From: www-style-request@w3.org [mailto:www-style-request@w3.org] On Behalf Of Glenn Adams
Sent: Thursday, June 23, 2011 1:22 PM
To: Sylvain Galineau
Cc: liam@w3.org; Levantovsky, Vladimir; StyleBeyondthePunchedCard; public-webfonts-wg@w3.org; www-font@w3.org; Martin J.
Subject: Re: css3-fonts: should not dictate usage policy with respect to origin

One must recognize that (1) UAs deployed in CE devices are not the same category as PCs, which can be updated more easily; (2) css3-fonts has been under development for an inordinately long time and the need for @font-face implementations has existed since the beginning; (3) UAs *are* deployed that use @font-face and that do not support HTML5 or same-origin.

These are facts that should be considered, and as a representative of a company that has deployed such UAs, Samsung will continue to object to a retroactive requirement on these UAs to support same origin. We do not, however, have the same position for HTML5 category UAs that are now appearing in the field.

Of course, a WG is entitled to change a non-final spec in a non-backward compatible manner, but in doing so should take into account the impact of such a change. Finally, I did not suggest such a generalization as you state below.

I am attempting to find compromise language that Samsung can live with. Are you interested in finding a compromise that can remove our objection or not?

G.

On Thu, Jun 23, 2011 at 2:11 PM, Sylvain Galineau <sylvaing@microsoft.com<mailto:sylvaing@microsoft.com>> wrote:
As a *draft* specifications, css3-fonts and WOFF can certainly define new requirements for future implementations. Your entire argument would imply that once a draft has been implemented future versions of the spec must be compatible with those implementations. This is not the way CSS works; no implementation that implemented a given draft is guaranteed conformance with the next one. The main motive for vendor prefixes is to allow specifications to evolve without breaking implementations. That historical implementations did not prefix their @font-face implementation should not block us from achieving both interoperability and desirable runtime behavior in future implementations.


From: public-webfonts-wg-request@w3.org<mailto:public-webfonts-wg-request@w3.org> [mailto:public-webfonts-wg-request@w3.org<mailto:public-webfonts-wg-request@w3.org>] On Behalf Of Glenn Adams
Sent: Thursday, June 23, 2011 12:59 PM
To: liam@w3.org<mailto:liam@w3.org>
Cc: Levantovsky, Vladimir; StyleBeyondthePunchedCard; public-webfonts-wg@w3.org<mailto:public-webfonts-wg@w3.org>; www-font@w3.org<mailto:www-font@w3.org>; Martin J.

Subject: Re: css3-fonts: should not dictate usage policy with respect to origin

Samsung supports your suggestion below if it is expressed either as "should" or made conditionally mandatory, where the condition is expressed as follows or an equivalent:

"If the use of WOFF occurs in a context where same origin access constraints are *already* present/supported, then that mechanism *must* be used to limit access to WOFF fonts; otherwise, such a mechanism *should* be provided for such use."

We do not want the use of WOFF by itself, or css3-fonts, by itself, to trigger a mandatory requirement for same origin processing in contexts that don't already support such constraints.
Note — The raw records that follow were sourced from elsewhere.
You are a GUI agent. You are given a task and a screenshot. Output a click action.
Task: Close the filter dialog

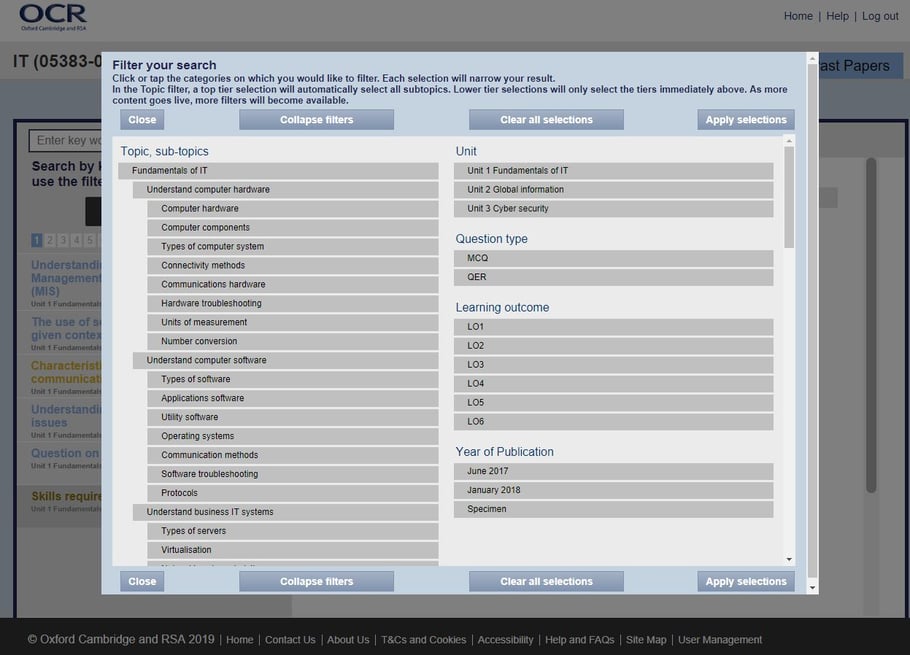[x=141, y=119]
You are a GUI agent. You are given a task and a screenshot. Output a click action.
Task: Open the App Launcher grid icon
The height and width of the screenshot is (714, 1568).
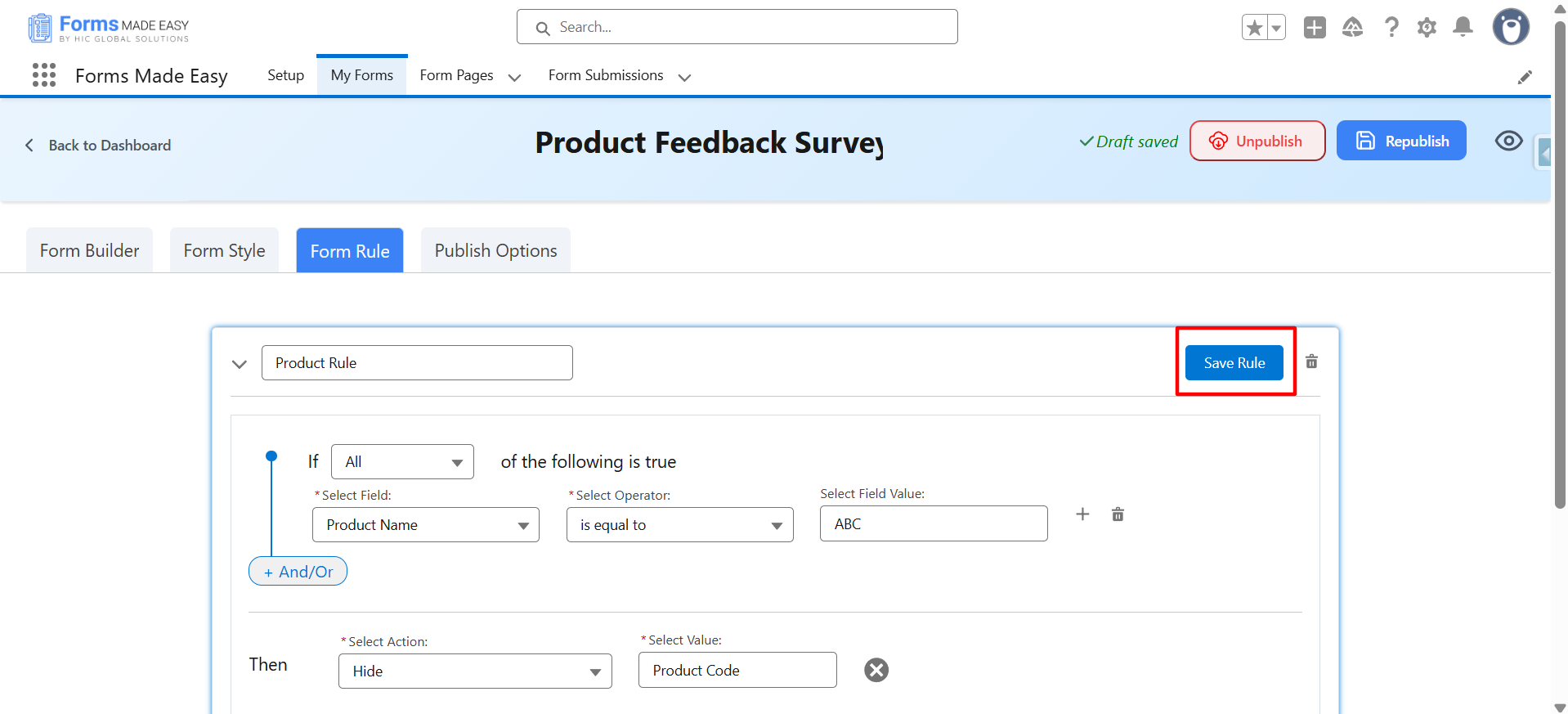(44, 75)
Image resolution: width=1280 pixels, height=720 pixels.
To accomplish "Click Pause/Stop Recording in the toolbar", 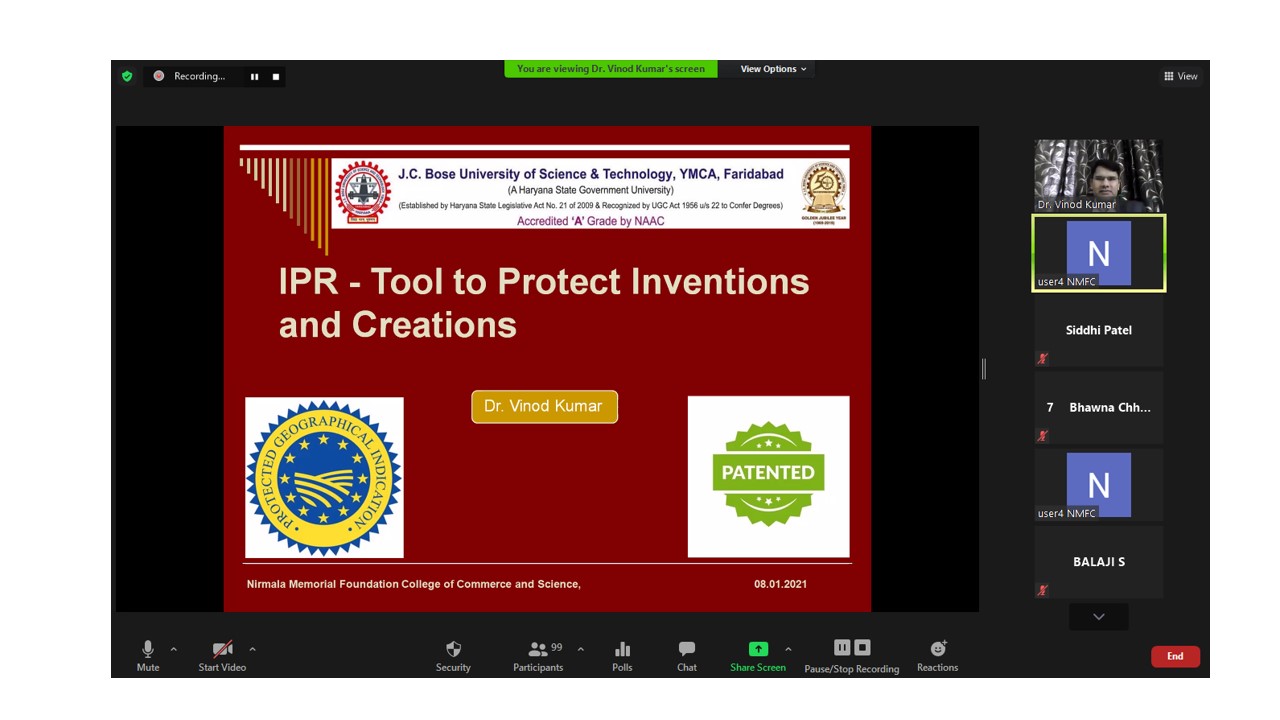I will (852, 655).
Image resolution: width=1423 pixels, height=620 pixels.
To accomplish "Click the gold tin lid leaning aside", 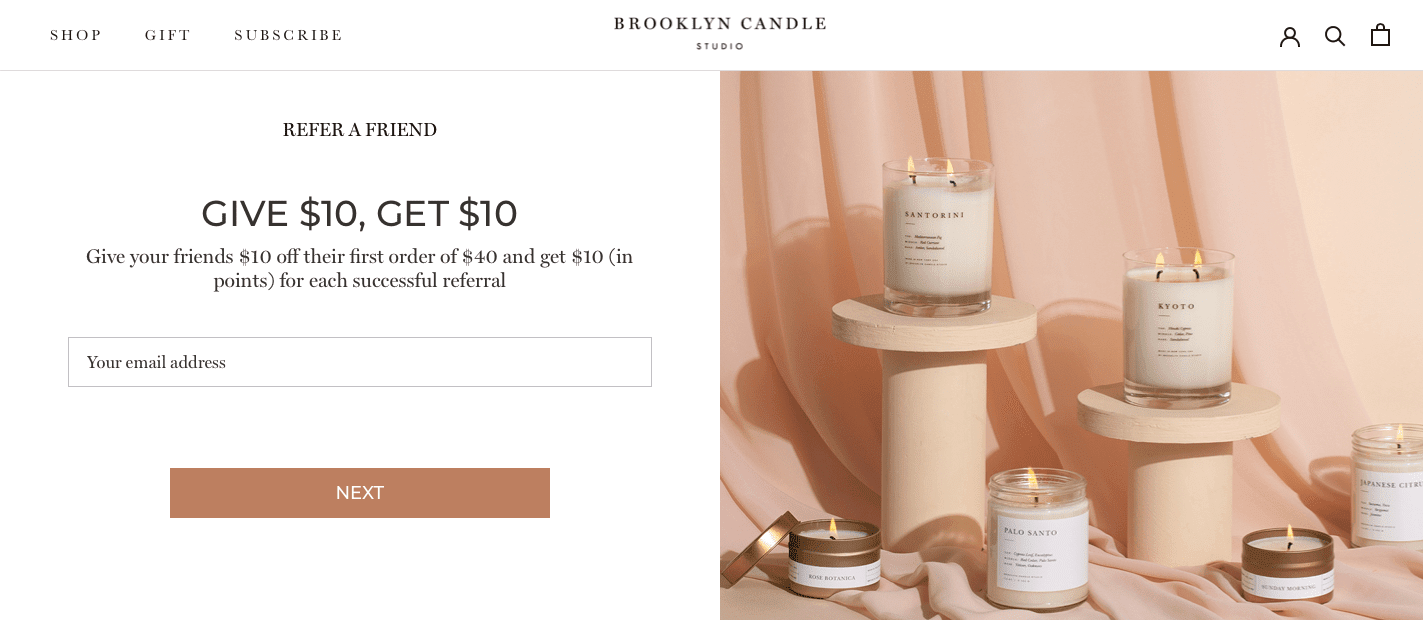I will 756,550.
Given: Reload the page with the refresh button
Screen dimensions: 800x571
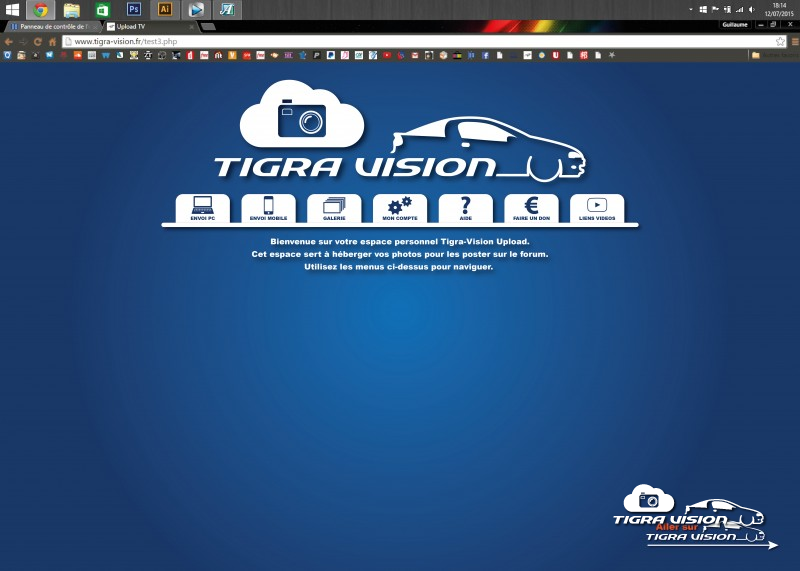Looking at the screenshot, I should pos(38,42).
For example, in HTML4 or XHTML1 category UAs that already support @font-face or that wish to support WOFF.

We note that the @font-face rule has been defined in css3-fonts since 31 July 2001, and that a variety of UAs have been fielded in the non-desktop environment (e.g., mobile, television, etc), which employ @font-face for accessing other non-WOFF fonts, and do so without same origin restrictions. This would argue against introducing a non-backward compatible change in css3-fonts to mandate same origin processing for prior fielded implementations that do not otherwise support same origin. WOFF similarly should not by itself trigger mandatory support for same origin in such UAs.

G.
On Thu, Jun 23, 2011 at 11:30 AM, Liam R E Quin <liam@w3.org<mailto:liam@w3.org>> wrote:
The WOFF spec could say in its conformance section (right in the spec,
not in a separate document) that for use in style sheets (not only CSS)
an implementation-defined mechanism should (must?) be available to limit
access to the WOFF resource outside of support for the style sheets, and
maybe give same-origin as an example.